Following a 2 week baseline monitoring phase (food intake by smartphone APP, activity by accelerometer, glucose by continuous glucose monitor), participants will attend the metabolic clinic for testing (visit 0). Body weight, body composition (by DEXA), and blood pressure will be assessed. Blood and adipose tissue samples will be collected over 24-hour period for assessment of glucose, insulin, glucoregulatory hormones, blood lipids and adipose tissue transcriptome. Glucose and insulin responses to a standardised breakfast will be measured. All food will be provided for 3 days prior to the metabolic visit. Following visit 0, participants will be instructed to eat only within a 10-hour time frame each day for 8 weeks. Participants may self-select the precise window that best suits their lifestyles, however any food and drink must be consumed at least 3 hours prior to their usual bedtime. 24-hour glucose profiles, activity and food intake will be measured again at week 6-8. At the end of the 8 weeks, participants will return for a follow-up metabolic visit, identical to that at visit 0, except foods are provided with the 10h time frame.

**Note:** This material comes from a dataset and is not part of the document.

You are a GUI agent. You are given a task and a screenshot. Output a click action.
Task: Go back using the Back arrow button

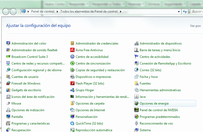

• Study Type: Interventional
• Enrollment (Actual): 15
• Phase: Not Applicable

Contacts and Locations

Study Locations

• Australia
  • South Australia
    • Adelaide, South Australia, Australia
      • University of Adelaide

Participation Criteria

Eligibility Criteria

• Ages Eligible for Study: 40 years to 70 years (ADULT, OLDER_ADULT)
• Accepts Healthy Volunteers: Yes
• Genders Eligible for Study: Male

Description

Inclusion Criteria:

• Waist circumference ≥94 cm
• Weight-stable (< 5 % fluctuation in their body weight for past 6-months at study entry)

Exclusion Criteria:

• Personal history and/or diagnosis of: diabetes, cancer, major psychiatric disorders, liver disease, gastro-intestinal surgery or disease (including malabsorption), eating disorders, anaemia, insomnia, cardiovascular disease deemed unstable by the study physician.
• use of prescribed or non-prescribed medications which may affect energy metabolism, gastrointestinal function, body weight or appetite, sleep (e.g: domperidone and cisapride, anticholinergic drugs (e.g.: atropine), metoclopramide, orlistat, thyroid medications, diuretics, glucocorticoids, sex steroids, metformin, dipeptidyl peptidase-IV inhibitors, melatonin)
• recent weight change in past 3 months (> 5% current body weight)
• individuals who regularly perform high intensity exercise (>2 week)
• current intake of > 140g alcohol/week
• current smokers of cigarettes/cigars/marijuana/e-cigarettes/vaporisers
• current intake of any illicit substance
• unable to comprehend study protocol
• currently performing shift work
• has undertaken, or is planning to undertake, trans meridian travel during the study period, or the preceding 60 days
• do not own a smartphone
• eats for less than a 12-hour period per day

Study Plan

How is the study designed?

Design Details

• Primary Purpose: PREVENTION
• Allocation: NA
• Interventional Model: SINGLE_GROUP
• Masking: NONE

Number of Arms

1

Arms and Interventions

Participant Group / Arm

Intervention / Treatment

EXPERIMENTAL: TRF; Participants will follow their regular diet for two weeks before 3-day lead-in food prior to the metabolic testing at visit 0. Participants will then be instructed to eat their habitual diet only within a 10-hour time frame each day for 8 weeks. Participants may self-select the precise window that best suits their lifestyles, however any food and drink must be consumed by 7:30pm.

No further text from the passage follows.